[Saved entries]
Content starts

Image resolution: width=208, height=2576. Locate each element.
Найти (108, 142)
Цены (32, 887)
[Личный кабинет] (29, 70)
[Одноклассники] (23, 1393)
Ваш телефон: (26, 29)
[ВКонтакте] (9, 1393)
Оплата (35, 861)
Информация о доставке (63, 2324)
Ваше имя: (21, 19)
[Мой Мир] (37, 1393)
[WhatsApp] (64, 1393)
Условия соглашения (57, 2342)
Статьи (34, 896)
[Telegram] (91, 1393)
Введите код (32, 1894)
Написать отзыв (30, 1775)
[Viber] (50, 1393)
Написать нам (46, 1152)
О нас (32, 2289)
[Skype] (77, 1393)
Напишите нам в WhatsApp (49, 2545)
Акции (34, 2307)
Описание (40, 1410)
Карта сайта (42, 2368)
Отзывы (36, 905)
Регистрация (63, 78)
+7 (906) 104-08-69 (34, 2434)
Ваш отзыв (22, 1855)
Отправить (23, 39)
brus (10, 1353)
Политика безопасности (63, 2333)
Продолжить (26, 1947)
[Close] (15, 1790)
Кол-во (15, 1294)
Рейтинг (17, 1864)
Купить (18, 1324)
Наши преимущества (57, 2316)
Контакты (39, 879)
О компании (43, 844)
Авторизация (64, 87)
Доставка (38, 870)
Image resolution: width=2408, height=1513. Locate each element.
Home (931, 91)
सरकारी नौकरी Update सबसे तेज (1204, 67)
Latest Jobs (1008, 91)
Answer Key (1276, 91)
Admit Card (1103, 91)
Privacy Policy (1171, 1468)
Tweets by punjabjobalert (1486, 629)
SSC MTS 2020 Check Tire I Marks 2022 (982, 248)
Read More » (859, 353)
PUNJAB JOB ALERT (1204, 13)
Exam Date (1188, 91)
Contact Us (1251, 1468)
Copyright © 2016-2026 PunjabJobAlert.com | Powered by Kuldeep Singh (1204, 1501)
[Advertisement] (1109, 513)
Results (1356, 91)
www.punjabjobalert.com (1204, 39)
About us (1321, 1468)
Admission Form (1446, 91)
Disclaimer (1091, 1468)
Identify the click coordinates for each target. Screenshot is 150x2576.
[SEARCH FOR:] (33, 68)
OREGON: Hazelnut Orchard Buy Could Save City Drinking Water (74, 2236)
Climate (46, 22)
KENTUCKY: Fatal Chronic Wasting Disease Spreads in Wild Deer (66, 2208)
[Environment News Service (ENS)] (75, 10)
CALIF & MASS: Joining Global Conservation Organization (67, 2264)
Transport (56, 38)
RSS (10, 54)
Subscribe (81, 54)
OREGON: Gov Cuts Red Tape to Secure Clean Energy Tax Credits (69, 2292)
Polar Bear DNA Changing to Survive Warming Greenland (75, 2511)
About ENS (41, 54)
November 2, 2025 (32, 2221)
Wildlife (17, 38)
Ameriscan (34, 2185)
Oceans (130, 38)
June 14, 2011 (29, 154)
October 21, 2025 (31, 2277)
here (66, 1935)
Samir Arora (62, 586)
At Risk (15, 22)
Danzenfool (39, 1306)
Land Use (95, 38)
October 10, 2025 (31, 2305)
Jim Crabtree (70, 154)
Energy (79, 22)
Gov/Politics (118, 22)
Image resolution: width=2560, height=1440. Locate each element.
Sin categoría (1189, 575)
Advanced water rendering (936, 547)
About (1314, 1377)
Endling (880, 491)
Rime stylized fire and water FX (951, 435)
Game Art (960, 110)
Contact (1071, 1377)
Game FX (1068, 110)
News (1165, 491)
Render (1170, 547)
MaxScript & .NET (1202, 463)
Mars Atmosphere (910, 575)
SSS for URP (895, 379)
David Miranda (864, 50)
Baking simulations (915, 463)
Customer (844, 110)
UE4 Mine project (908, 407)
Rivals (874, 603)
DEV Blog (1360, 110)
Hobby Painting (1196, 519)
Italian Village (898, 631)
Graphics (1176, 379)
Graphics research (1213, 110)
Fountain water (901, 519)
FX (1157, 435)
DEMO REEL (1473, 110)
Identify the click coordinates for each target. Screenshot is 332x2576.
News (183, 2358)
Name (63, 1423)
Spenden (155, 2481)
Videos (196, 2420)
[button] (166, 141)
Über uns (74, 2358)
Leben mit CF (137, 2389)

Content ends

## WHAT YOU SHOULD DO:
Retype exactly the lines from the one containing "Screenshot is 332x2576." through the last line of the records above, including both.

## ANSWER SPACE:
Identify the click coordinates for each target. Screenshot is 332x2576.
News (183, 2358)
Name (63, 1423)
Spenden (155, 2481)
Videos (196, 2420)
[button] (166, 141)
Über uns (74, 2358)
Leben mit CF (137, 2389)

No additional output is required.